U.N. Human Rights experts are calling on the government of Eritrea to clarify the fate of dozens of disappeared people whose whereabouts have remained unknown since 2001.
Eritrea is one of seven countries examined by the Human Rights Committee, which monitors the implementation of the International Covenant on Civil and Political Rights.
The 18 independent experts of the Human Rights Committee have many concerns about the prevailing situation in Eritrea.
The committee says it has received numerous allegations of extrajudicial executions, torture, disappearances and other serious violations.
Independent expert from South Africa, Christof Heynes, says the committee took up several particular cases with the Eritrean delegation in hopes of engaging in a concrete discussion with them.
One of the cases, he says, involves the whereabouts of 18 journalists who were detained in 2001. He says no one knows whether they are alive. Another celebrated case which occurred the same year, he says, is that of 11 former top officials of the People's Front for Democracy and Justice.
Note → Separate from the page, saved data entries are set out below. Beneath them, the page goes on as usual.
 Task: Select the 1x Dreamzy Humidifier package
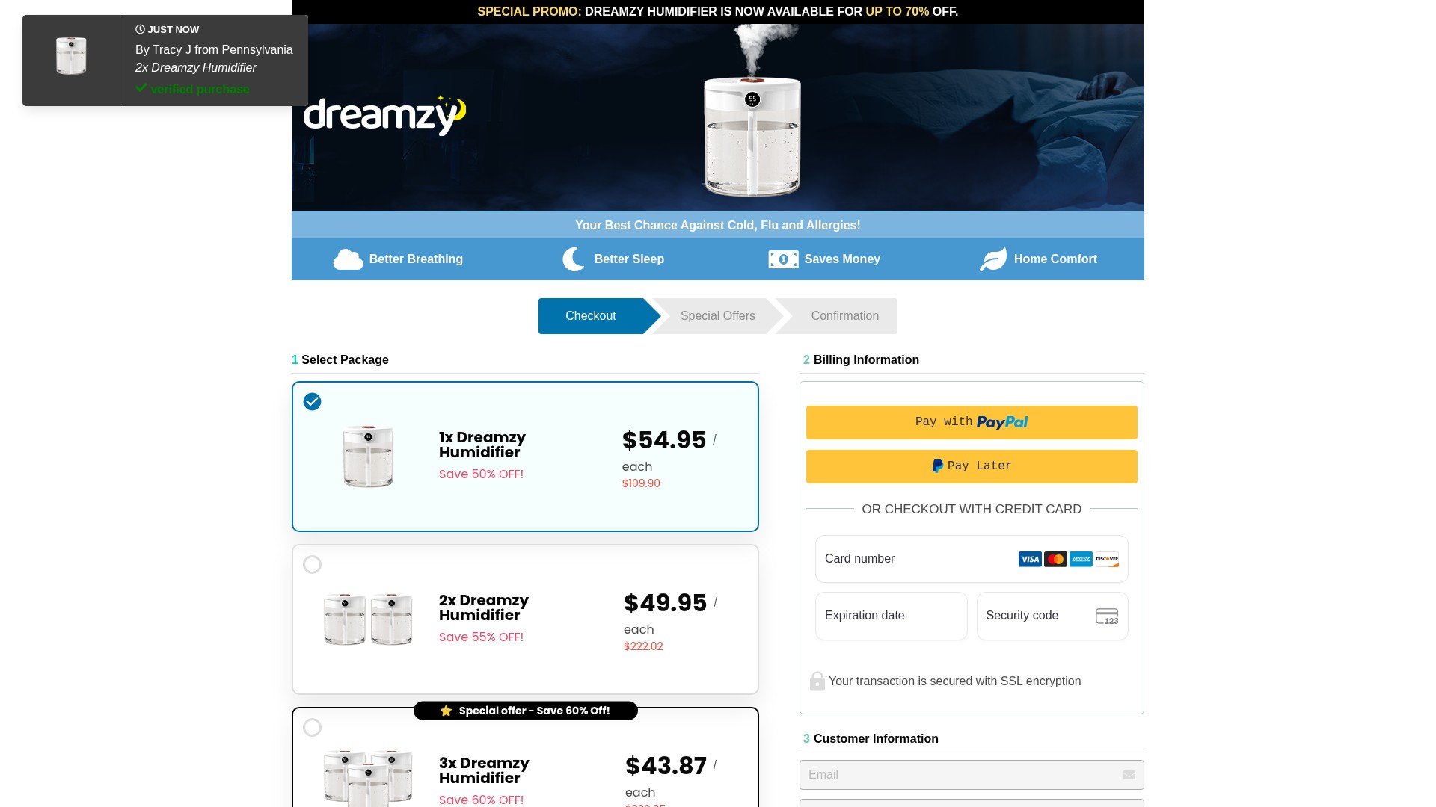coord(525,457)
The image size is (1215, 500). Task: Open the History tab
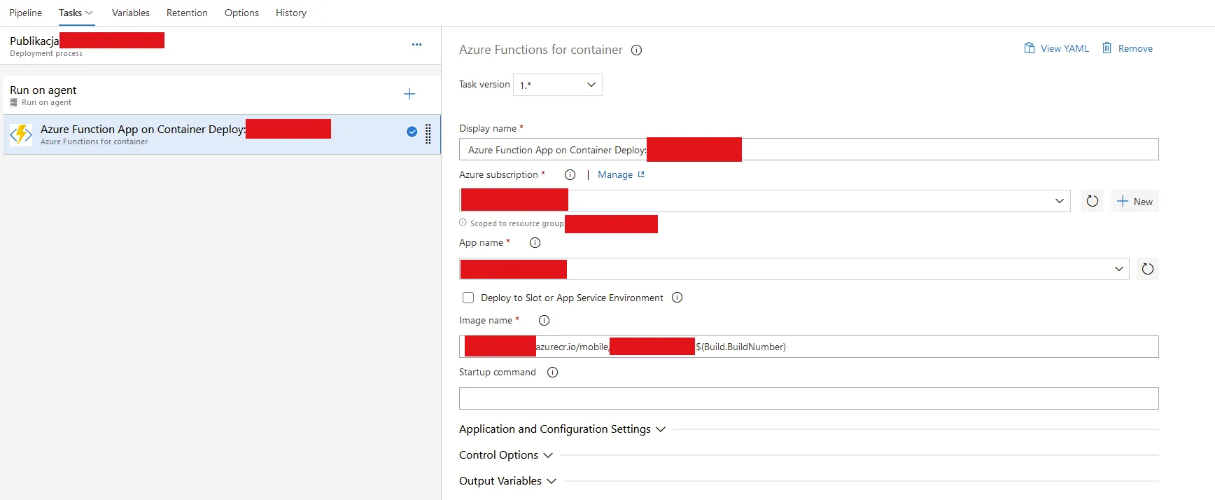[291, 13]
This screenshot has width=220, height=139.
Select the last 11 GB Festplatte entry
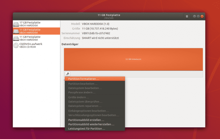point(30,38)
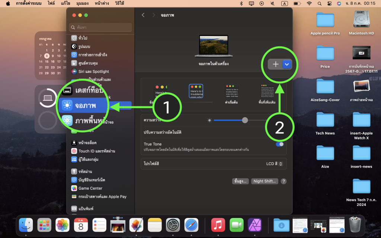Select การช่วยการเข้าถึง (Accessibility) in sidebar
This screenshot has height=238, width=381.
click(x=92, y=55)
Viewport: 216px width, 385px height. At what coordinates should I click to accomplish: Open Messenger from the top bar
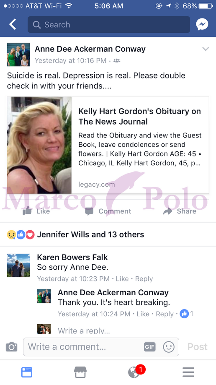point(202,25)
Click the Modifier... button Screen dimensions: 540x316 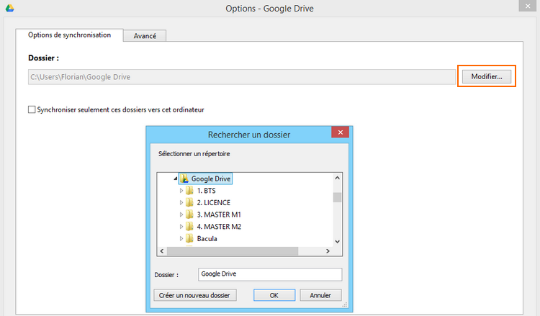(x=487, y=76)
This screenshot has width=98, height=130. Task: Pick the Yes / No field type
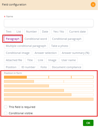[59, 32]
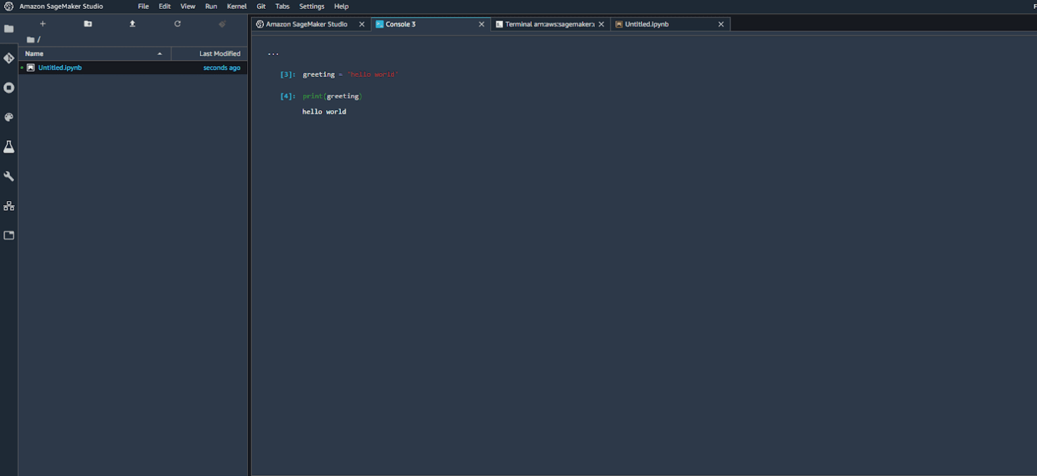The image size is (1037, 476).
Task: Click the sort arrow on the Name header
Action: click(x=160, y=53)
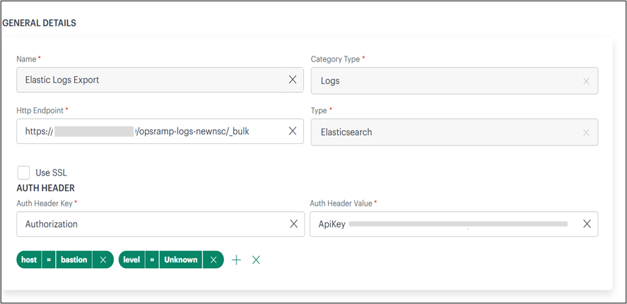Click the Unknown value in level filter
The height and width of the screenshot is (304, 627).
tap(180, 260)
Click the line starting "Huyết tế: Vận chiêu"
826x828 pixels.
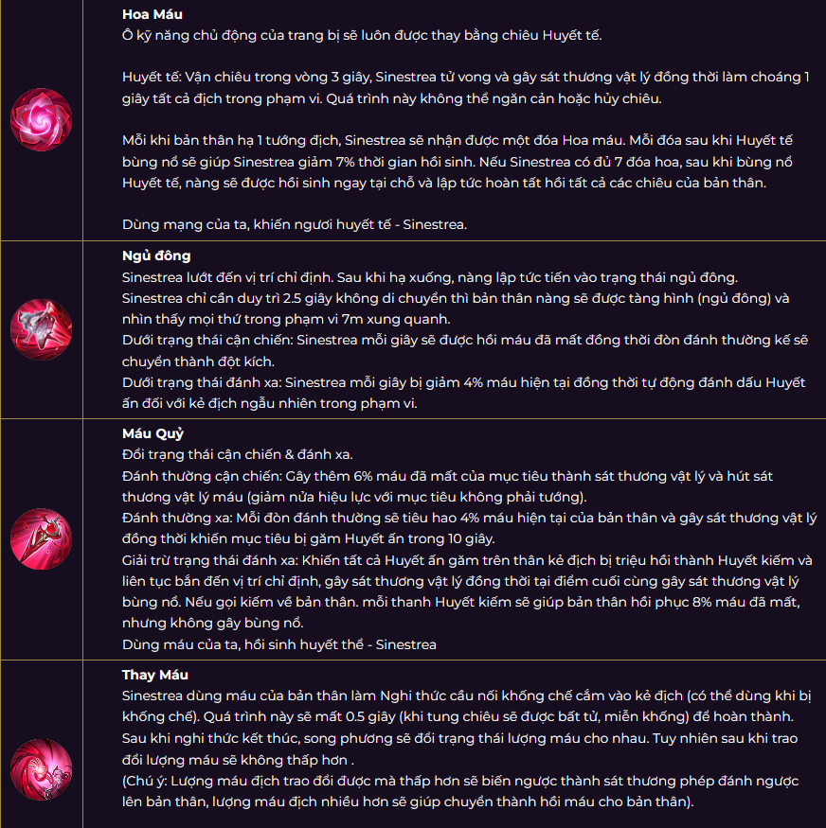click(x=465, y=77)
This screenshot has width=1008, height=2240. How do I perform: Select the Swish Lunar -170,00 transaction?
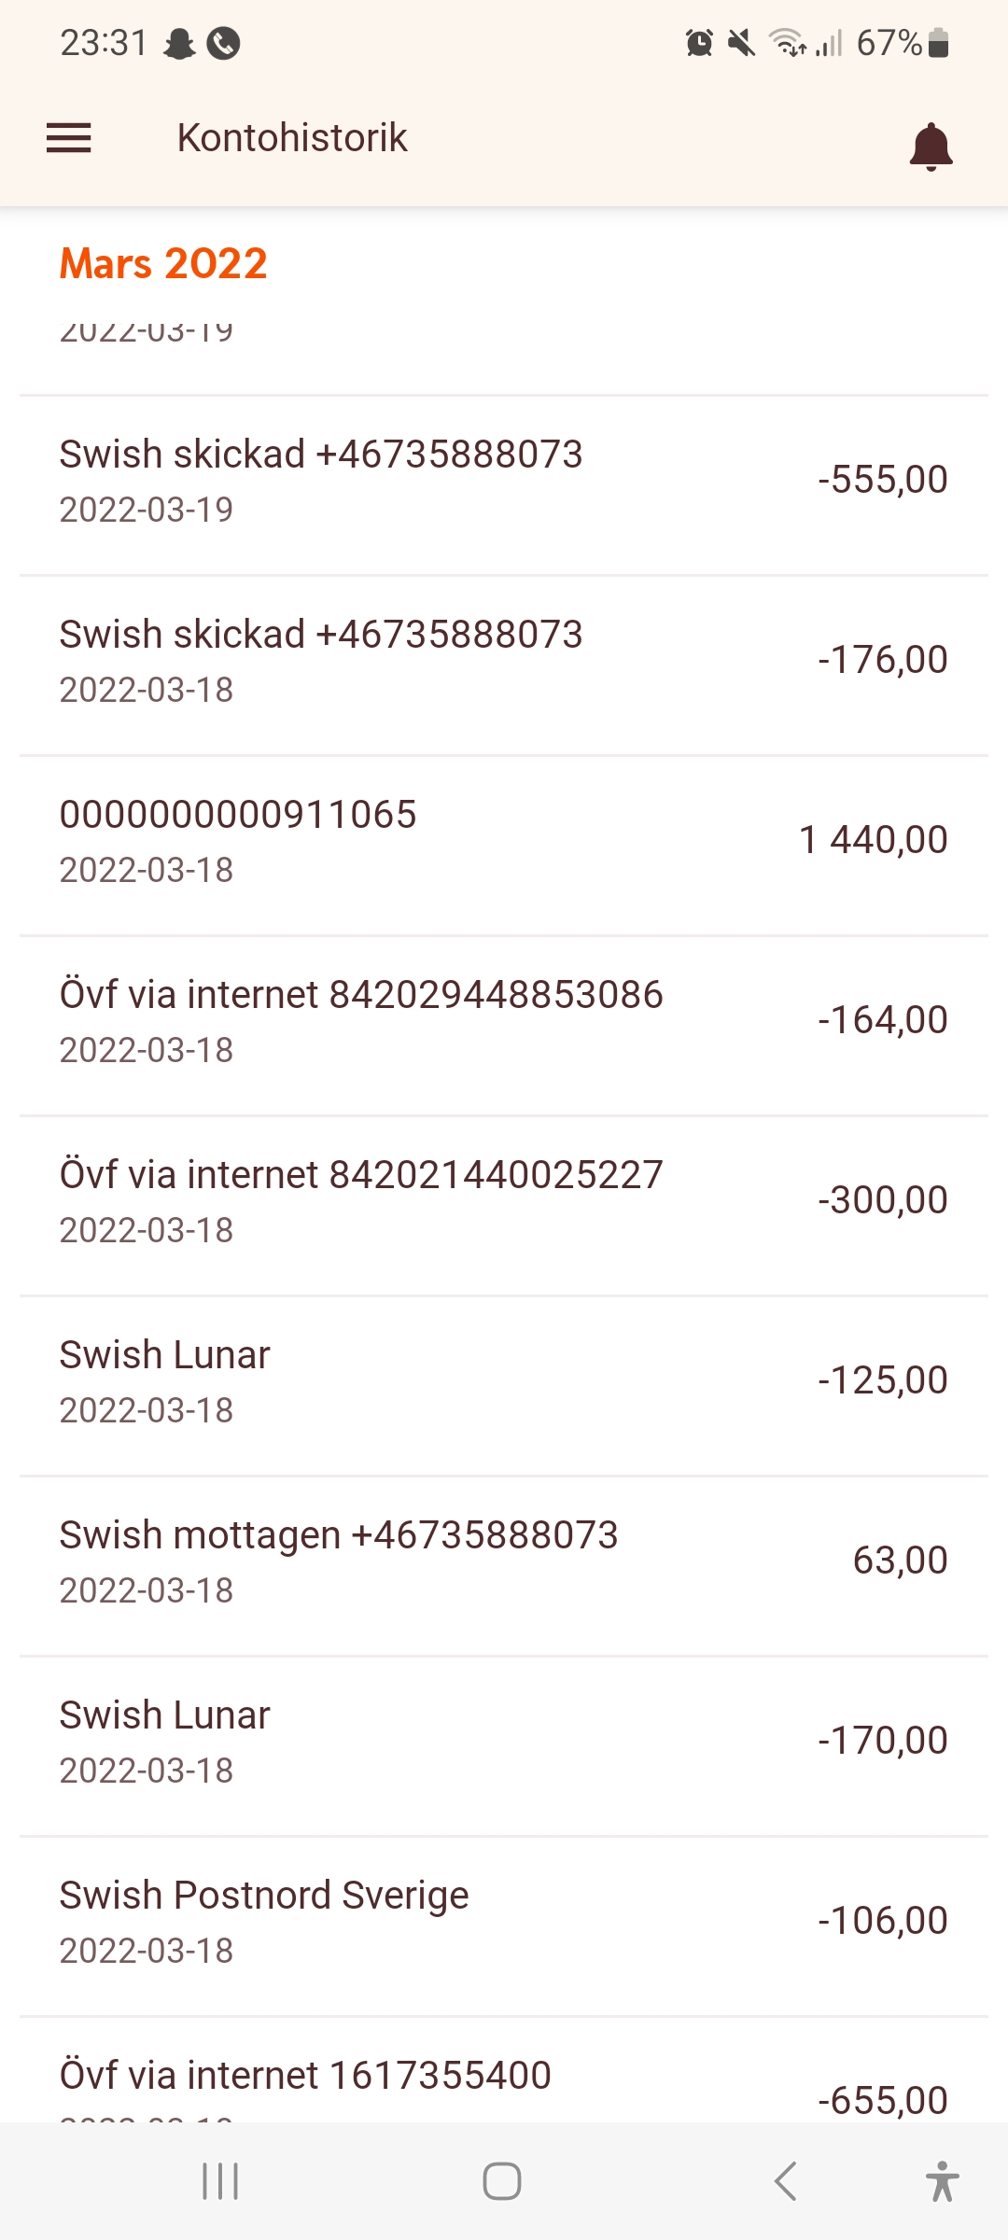504,1742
He says they wrote a letter critical of the government and were arrested. He says no one knows what happened to them.
"So, we did raise this with the delegation. We asked them in so many terms, we asked them are these people still alive. And we asked this repeatedly, and they did not answer to that, which is, of course, a worrying sign."
Heynes says forced disappearances continue. Just last year, he notes, former Minister of Finance, Berhane Abrehe, and his wife Almaz Habtemariam, were detained. He says the Eritrean government was asked whether they were alive. And again, there was no response.
Compulsory military service
The committee expresses concern about Eritrea's compulsory military service, which has been extended from 18 months for an indefinite period. his means people can be called up for the rest of their lives.
The human rights experts say the national service is the main reason young people flee to Europe for asylum. They say conscripts allegedly are used as forced labor in various posts, including mining and construction plants owned by private companies. They add they work for very little or no salary.